▶ **TESTO DELLA PAGINA**:
********
Su queste premesse si innesta la crisi del linguaggio politico; un popolo che non legge “più programmi politici, ma commenti Facebook”, lo stravolgente ingresso della “confusione tra opinione e verità”, il passaggio “dalla falce e martello alla ZTL” ed il transito “dai diritti sociali a quelli civili” in cui “il partito che doveva unire si è spesso ridotto a sommare debolezze”. Da qui sarebbe anche possibile porre domande ulteriori del tipo: Mario Monti, per limitarsi ad un solo funesto esempio, da dove viene? È di destra o di sinistra? Oppure c’è qui qualcosa d’altro che, alla fine, trascende queste moderne categorie della politica? Non sembra di orecchiare ancora una volta Horkheimer (“Chi non vuol parlare del capitalismo dovrebbe anche tacere del fascismo”)?
Destra e Sinistra. Saggio politico irriverente per delusi e smarriti è un testo che interroga il nostro tempo ed è scritto in maniera propria allo scopo, pone le domande spiegando il contesto da cui queste sorgono, invita alla riflessione e, a volte, anche al sorriso: “parlare di politica oggi senza un minimo di ironia è come discutere di religione con un fondamentalista: o ti arrabbi o ti arrendi.” L’autore prova allora a “sorridere mentre si pensa e pensare mentre si dubita”, tanto quanto a “dubitare mentre si scrive”. Questo delizioso libro interroga e non impone che è, poi, il carattere proprio del discorso culturale e democratico. Senza un discorso culturale non vi è democrazia e senza democrazia non vi è discorso culturale.
********
▶ **ATTIVITÀ**:
a) Nel primo paragrafo del testo della pagina, trova tutte le frasi che terminano con un punto interrogativo e riportale in elenco.
b) Prosegui la recensione del saggio su destra e sinistra dopo la sua ultima frase.

▶ **RIGHE DEL DATASET**:
********
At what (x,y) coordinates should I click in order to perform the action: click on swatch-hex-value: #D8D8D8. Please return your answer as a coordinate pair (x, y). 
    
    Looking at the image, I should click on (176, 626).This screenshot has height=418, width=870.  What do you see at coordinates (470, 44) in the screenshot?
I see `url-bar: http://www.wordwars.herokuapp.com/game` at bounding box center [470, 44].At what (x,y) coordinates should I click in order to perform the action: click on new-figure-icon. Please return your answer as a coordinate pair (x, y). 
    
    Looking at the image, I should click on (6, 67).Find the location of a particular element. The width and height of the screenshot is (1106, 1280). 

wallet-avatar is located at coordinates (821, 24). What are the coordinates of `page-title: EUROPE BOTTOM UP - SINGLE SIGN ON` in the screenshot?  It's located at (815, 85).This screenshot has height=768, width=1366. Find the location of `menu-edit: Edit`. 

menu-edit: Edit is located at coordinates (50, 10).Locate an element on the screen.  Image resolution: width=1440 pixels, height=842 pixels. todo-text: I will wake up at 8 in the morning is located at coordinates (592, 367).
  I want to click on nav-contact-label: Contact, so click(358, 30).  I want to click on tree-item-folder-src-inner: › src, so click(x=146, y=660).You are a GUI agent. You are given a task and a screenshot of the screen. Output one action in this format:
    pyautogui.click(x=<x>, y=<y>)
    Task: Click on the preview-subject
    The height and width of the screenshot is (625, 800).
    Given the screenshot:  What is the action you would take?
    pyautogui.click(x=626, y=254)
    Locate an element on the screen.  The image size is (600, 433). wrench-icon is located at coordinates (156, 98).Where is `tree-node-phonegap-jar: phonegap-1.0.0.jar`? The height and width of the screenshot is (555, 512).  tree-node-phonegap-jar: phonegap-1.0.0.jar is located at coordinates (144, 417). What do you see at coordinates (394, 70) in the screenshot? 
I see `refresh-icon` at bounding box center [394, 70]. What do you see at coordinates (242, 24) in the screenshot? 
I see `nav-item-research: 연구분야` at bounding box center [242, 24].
********
▶ **RISPOSTE ALLE ATTIVITÀ**:
a)
- Mario Monti, per limitarsi ad un solo funesto esempio, da dove viene?
- È di destra o di sinistra?
- Oppure c’è qui qualcosa d’altro che, alla fine, trascende queste moderne categorie della politica?
- Non sembra di orecchiare ancora una volta Horkheimer (“Chi non vuol parlare del capitalismo dovrebbe anche tacere del fascismo”)?

b)
L’analisi di Conversa è lucida, profonda ed attenta ma, come da egli stesso indicato, mantiene anche una salutare ironia che rende scorrevole un testo in cui si parla di temi essenziali sui quali manca una giusta attenzione tanto politica quanto sociologica. L’autore, il quale indirizza questo suo testo più che altro alle nuove generazioni, invita al ripensamento della bipartizione politica tra destra e sinistra ritenendole ancora vive e possibili: “...dire che destra e sinistra sono morte è troppo comodo e anche troppo venduto. Come ogni morte annunciata, anche questa è sospetta”.  
A pagina 37, l’autore propone la domanda immaginaria di un operaio alla segretaria del PD su cosa stiano facendo sul lavoro precario, provocando una risposta con la quale, attraverso l’umorismo e la fantasia, raggiunge il cuore del problema facendo sorridere il lettore capace di leggere tra le righe: “Dobbiamo decostruire le narrative tossiche del neoliberismo patriarcale”. Con diverse sferzate ironiche, Conversa alleggerisce un tema annoso e smaschera il vuoto di concetti e le parole insensate che affollano quello che può a malapena dirsi lo spettro di un dibattito politico ormai in coma. Chissà non faccia qui ancora una volta capolino quel verso, un tempo tanto amato dalle sinistre, proveniente dal principe anarchico Michail Bakunin secondo cui “una risata li seppellirà”.